START DATA PROVIDED
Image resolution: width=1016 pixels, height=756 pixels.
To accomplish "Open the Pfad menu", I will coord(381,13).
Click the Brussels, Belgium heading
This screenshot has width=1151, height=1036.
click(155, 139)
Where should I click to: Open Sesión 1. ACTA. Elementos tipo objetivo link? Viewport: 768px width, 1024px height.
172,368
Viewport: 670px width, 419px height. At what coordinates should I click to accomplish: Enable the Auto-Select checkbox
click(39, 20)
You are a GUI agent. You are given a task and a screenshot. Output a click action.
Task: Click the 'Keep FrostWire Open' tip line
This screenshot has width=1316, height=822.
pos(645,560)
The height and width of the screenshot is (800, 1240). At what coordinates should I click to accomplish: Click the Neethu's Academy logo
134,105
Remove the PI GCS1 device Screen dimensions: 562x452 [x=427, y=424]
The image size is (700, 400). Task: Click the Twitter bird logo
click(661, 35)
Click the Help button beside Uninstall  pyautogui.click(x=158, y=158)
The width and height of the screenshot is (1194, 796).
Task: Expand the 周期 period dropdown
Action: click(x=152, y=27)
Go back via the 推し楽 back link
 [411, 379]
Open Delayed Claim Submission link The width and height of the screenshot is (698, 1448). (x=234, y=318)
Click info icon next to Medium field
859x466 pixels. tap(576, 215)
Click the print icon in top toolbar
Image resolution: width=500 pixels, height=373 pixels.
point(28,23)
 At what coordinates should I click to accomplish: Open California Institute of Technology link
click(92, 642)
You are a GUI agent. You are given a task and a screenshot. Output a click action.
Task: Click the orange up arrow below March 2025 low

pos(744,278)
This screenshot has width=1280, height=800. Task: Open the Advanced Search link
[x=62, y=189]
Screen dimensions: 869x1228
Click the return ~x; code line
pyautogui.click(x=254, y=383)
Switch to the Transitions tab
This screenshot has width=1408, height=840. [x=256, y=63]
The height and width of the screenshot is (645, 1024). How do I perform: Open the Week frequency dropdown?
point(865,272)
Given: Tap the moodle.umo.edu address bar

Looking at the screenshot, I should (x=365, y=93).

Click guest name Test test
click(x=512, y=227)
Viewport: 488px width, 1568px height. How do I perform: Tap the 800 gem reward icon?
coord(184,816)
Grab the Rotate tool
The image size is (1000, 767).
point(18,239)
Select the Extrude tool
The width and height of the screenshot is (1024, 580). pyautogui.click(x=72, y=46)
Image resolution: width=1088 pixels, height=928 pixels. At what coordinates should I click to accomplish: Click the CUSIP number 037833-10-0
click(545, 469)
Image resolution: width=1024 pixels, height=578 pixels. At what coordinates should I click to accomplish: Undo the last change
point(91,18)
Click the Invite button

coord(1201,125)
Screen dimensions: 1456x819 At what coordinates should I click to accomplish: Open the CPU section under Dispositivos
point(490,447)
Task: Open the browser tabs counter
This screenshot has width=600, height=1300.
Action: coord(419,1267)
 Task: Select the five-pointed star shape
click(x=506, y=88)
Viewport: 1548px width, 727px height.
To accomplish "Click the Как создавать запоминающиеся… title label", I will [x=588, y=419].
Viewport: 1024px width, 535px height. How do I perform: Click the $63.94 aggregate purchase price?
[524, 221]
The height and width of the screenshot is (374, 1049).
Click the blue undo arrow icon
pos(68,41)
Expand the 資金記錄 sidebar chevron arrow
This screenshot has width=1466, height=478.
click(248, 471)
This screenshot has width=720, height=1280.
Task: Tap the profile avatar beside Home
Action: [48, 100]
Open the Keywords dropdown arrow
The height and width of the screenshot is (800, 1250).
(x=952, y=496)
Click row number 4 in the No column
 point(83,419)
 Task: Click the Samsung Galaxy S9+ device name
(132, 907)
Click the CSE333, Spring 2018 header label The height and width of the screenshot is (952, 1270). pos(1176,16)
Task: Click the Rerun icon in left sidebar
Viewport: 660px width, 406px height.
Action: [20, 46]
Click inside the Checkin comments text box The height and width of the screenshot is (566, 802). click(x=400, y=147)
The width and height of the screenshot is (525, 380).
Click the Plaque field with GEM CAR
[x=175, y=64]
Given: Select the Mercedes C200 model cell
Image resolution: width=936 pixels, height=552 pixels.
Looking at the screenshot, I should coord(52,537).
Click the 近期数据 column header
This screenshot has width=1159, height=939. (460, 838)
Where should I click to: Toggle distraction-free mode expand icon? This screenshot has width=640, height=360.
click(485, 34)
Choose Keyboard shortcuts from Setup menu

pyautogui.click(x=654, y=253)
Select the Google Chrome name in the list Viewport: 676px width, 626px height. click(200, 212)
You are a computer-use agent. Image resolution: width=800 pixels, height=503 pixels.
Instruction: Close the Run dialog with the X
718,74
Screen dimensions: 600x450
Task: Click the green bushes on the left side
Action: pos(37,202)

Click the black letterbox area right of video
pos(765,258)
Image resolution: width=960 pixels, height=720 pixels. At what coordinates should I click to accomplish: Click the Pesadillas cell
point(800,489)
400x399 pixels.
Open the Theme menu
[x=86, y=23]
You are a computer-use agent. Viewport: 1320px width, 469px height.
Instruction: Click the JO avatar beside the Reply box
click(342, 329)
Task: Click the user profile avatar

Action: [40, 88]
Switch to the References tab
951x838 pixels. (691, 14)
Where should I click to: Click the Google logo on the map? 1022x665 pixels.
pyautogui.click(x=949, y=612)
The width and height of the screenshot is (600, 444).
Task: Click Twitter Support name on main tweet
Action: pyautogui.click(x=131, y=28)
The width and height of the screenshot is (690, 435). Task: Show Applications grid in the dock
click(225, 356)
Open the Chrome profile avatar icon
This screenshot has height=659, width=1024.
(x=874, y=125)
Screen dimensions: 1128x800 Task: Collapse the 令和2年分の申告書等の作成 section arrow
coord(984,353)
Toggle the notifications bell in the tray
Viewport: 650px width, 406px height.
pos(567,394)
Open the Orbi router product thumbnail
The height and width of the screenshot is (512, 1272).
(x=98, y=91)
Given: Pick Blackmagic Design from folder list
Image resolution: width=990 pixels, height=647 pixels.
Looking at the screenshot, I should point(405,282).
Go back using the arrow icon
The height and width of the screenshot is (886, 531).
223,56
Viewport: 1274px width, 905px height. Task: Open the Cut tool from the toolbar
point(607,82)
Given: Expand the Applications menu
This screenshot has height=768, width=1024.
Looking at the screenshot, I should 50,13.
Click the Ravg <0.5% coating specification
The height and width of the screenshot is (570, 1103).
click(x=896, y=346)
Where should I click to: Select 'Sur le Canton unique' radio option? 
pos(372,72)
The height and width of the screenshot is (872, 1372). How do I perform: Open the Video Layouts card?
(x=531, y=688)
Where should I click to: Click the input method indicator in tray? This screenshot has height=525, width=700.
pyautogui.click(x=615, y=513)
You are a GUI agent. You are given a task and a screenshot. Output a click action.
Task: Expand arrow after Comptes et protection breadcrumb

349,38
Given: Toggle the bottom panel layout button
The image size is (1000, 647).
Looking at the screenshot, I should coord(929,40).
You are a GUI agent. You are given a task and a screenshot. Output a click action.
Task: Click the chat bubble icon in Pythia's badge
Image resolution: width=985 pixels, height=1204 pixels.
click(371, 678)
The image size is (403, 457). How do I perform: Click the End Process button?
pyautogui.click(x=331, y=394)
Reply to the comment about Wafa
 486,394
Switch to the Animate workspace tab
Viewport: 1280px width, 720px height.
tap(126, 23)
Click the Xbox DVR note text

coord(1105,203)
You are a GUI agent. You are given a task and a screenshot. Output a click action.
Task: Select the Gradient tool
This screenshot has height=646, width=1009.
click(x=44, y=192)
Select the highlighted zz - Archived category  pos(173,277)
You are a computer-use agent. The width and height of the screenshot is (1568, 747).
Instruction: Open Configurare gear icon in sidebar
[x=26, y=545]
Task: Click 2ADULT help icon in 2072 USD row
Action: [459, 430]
END DATA PROVIDED
YOUR TASK:
Reproduce each record exactly as written above.

WRITTEN SOLUTION:
Image resolution: width=1016 pixels, height=756 pixels.
To accomplish "Open the Pfad menu", I will coord(381,13).
Click the Brussels, Belgium heading
This screenshot has width=1151, height=1036.
click(155, 139)
Where should I click to: Open Sesión 1. ACTA. Elementos tipo objetivo link? Viewport: 768px width, 1024px height.
172,368
Viewport: 670px width, 419px height. At what coordinates should I click to accomplish: Enable the Auto-Select checkbox
click(39, 20)
You are a GUI agent. You are given a task and a screenshot. Output a click action.
Task: Click the 'Keep FrostWire Open' tip line
This screenshot has width=1316, height=822.
pos(645,560)
The height and width of the screenshot is (800, 1240). At what coordinates should I click to accomplish: Click the Neethu's Academy logo
134,105
Remove the PI GCS1 device Screen dimensions: 562x452 [x=427, y=424]
The image size is (700, 400). Task: Click the Twitter bird logo
click(661, 35)
Click the Help button beside Uninstall  pyautogui.click(x=158, y=158)
The width and height of the screenshot is (1194, 796).
Task: Expand the 周期 period dropdown
Action: click(x=152, y=27)
Go back via the 推し楽 back link
 [411, 379]
Open Delayed Claim Submission link The width and height of the screenshot is (698, 1448). (x=234, y=318)
Click info icon next to Medium field
859x466 pixels. tap(576, 215)
Click the print icon in top toolbar
Image resolution: width=500 pixels, height=373 pixels.
point(28,23)
 At what coordinates should I click to accomplish: Open California Institute of Technology link
click(92, 642)
You are a GUI agent. You are given a task and a screenshot. Output a click action.
Task: Click the orange up arrow below March 2025 low

pos(744,278)
This screenshot has width=1280, height=800. Task: Open the Advanced Search link
[x=62, y=189]
Screen dimensions: 869x1228
Click the return ~x; code line
pyautogui.click(x=254, y=383)
Switch to the Transitions tab
This screenshot has width=1408, height=840. [x=256, y=63]
The height and width of the screenshot is (645, 1024). How do I perform: Open the Week frequency dropdown?
point(865,272)
Given: Tap the moodle.umo.edu address bar

Looking at the screenshot, I should (x=365, y=93).

Click guest name Test test
click(x=512, y=227)
Viewport: 488px width, 1568px height. How do I perform: Tap the 800 gem reward icon?
coord(184,816)
Grab the Rotate tool
The image size is (1000, 767).
point(18,239)
Select the Extrude tool
The width and height of the screenshot is (1024, 580). pyautogui.click(x=72, y=46)
Image resolution: width=1088 pixels, height=928 pixels. At what coordinates should I click to accomplish: Click the CUSIP number 037833-10-0
click(545, 469)
Image resolution: width=1024 pixels, height=578 pixels. At what coordinates should I click to accomplish: Undo the last change
point(91,18)
Click the Invite button

coord(1201,125)
Screen dimensions: 1456x819 At what coordinates should I click to accomplish: Open the CPU section under Dispositivos
point(490,447)
Task: Open the browser tabs counter
This screenshot has width=600, height=1300.
Action: coord(419,1267)
 Task: Select the five-pointed star shape
click(x=506, y=88)
Viewport: 1548px width, 727px height.
To accomplish "Click the Как создавать запоминающиеся… title label", I will [x=588, y=419].
Viewport: 1024px width, 535px height. How do I perform: Click the $63.94 aggregate purchase price?
[524, 221]
The height and width of the screenshot is (374, 1049).
Click the blue undo arrow icon
pos(68,41)
Expand the 資金記錄 sidebar chevron arrow
This screenshot has width=1466, height=478.
click(248, 471)
This screenshot has width=720, height=1280.
Task: Tap the profile avatar beside Home
Action: [48, 100]
Open the Keywords dropdown arrow
The height and width of the screenshot is (800, 1250).
(x=952, y=496)
Click row number 4 in the No column
 point(83,419)
 Task: Click the Samsung Galaxy S9+ device name
(132, 907)
Click the CSE333, Spring 2018 header label The height and width of the screenshot is (952, 1270). pos(1176,16)
Task: Click the Rerun icon in left sidebar
Viewport: 660px width, 406px height.
Action: [20, 46]
Click inside the Checkin comments text box The height and width of the screenshot is (566, 802). click(x=400, y=147)
The width and height of the screenshot is (525, 380).
Click the Plaque field with GEM CAR
[x=175, y=64]
Given: Select the Mercedes C200 model cell
Image resolution: width=936 pixels, height=552 pixels.
Looking at the screenshot, I should coord(52,537).
Click the 近期数据 column header
This screenshot has width=1159, height=939. (460, 838)
Where should I click to: Toggle distraction-free mode expand icon? This screenshot has width=640, height=360.
click(485, 34)
Choose Keyboard shortcuts from Setup menu

pyautogui.click(x=654, y=253)
Select the Google Chrome name in the list Viewport: 676px width, 626px height. click(200, 212)
You are a computer-use agent. Image resolution: width=800 pixels, height=503 pixels.
Instruction: Close the Run dialog with the X
718,74
Screen dimensions: 600x450
Task: Click the green bushes on the left side
Action: pos(37,202)

Click the black letterbox area right of video
pos(765,258)
Image resolution: width=960 pixels, height=720 pixels. At what coordinates should I click to accomplish: Click the Pesadillas cell
point(800,489)
400x399 pixels.
Open the Theme menu
[x=86, y=23]
You are a computer-use agent. Viewport: 1320px width, 469px height.
Instruction: Click the JO avatar beside the Reply box
click(342, 329)
Task: Click the user profile avatar

Action: [40, 88]
Switch to the References tab
951x838 pixels. (691, 14)
Where should I click to: Click the Google logo on the map? 1022x665 pixels.
pyautogui.click(x=949, y=612)
The width and height of the screenshot is (600, 444).
Task: Click Twitter Support name on main tweet
Action: pyautogui.click(x=131, y=28)
The width and height of the screenshot is (690, 435). Task: Show Applications grid in the dock
click(225, 356)
Open the Chrome profile avatar icon
This screenshot has height=659, width=1024.
(x=874, y=125)
Screen dimensions: 1128x800 Task: Collapse the 令和2年分の申告書等の作成 section arrow
coord(984,353)
Toggle the notifications bell in the tray
Viewport: 650px width, 406px height.
pos(567,394)
Open the Orbi router product thumbnail
The height and width of the screenshot is (512, 1272).
(x=98, y=91)
Given: Pick Blackmagic Design from folder list
Image resolution: width=990 pixels, height=647 pixels.
Looking at the screenshot, I should point(405,282).
Go back using the arrow icon
The height and width of the screenshot is (886, 531).
223,56
Viewport: 1274px width, 905px height. Task: Open the Cut tool from the toolbar
point(607,82)
Given: Expand the Applications menu
This screenshot has height=768, width=1024.
Looking at the screenshot, I should 50,13.
Click the Ravg <0.5% coating specification
The height and width of the screenshot is (570, 1103).
click(x=896, y=346)
Where should I click to: Select 'Sur le Canton unique' radio option? 
pos(372,72)
The height and width of the screenshot is (872, 1372). How do I perform: Open the Video Layouts card?
(x=531, y=688)
Where should I click to: Click the input method indicator in tray? This screenshot has height=525, width=700.
pyautogui.click(x=615, y=513)
You are a GUI agent. You are given a task and a screenshot. Output a click action.
Task: Expand arrow after Comptes et protection breadcrumb

349,38
Given: Toggle the bottom panel layout button
The image size is (1000, 647).
Looking at the screenshot, I should coord(929,40).
You are a GUI agent. You are given a task and a screenshot. Output a click action.
Task: Click the chat bubble icon in Pythia's badge
Image resolution: width=985 pixels, height=1204 pixels.
click(371, 678)
The image size is (403, 457). How do I perform: Click the End Process button?
pyautogui.click(x=331, y=394)
Reply to the comment about Wafa
 486,394
Switch to the Animate workspace tab
Viewport: 1280px width, 720px height.
tap(126, 23)
Click the Xbox DVR note text

coord(1105,203)
You are a GUI agent. You are given a task and a screenshot. Output a click action.
Task: Select the Gradient tool
This screenshot has height=646, width=1009.
click(x=44, y=192)
Select the highlighted zz - Archived category  pos(173,277)
You are a computer-use agent. The width and height of the screenshot is (1568, 747).
Instruction: Open Configurare gear icon in sidebar
[x=26, y=545]
Task: Click 2ADULT help icon in 2072 USD row
Action: [459, 430]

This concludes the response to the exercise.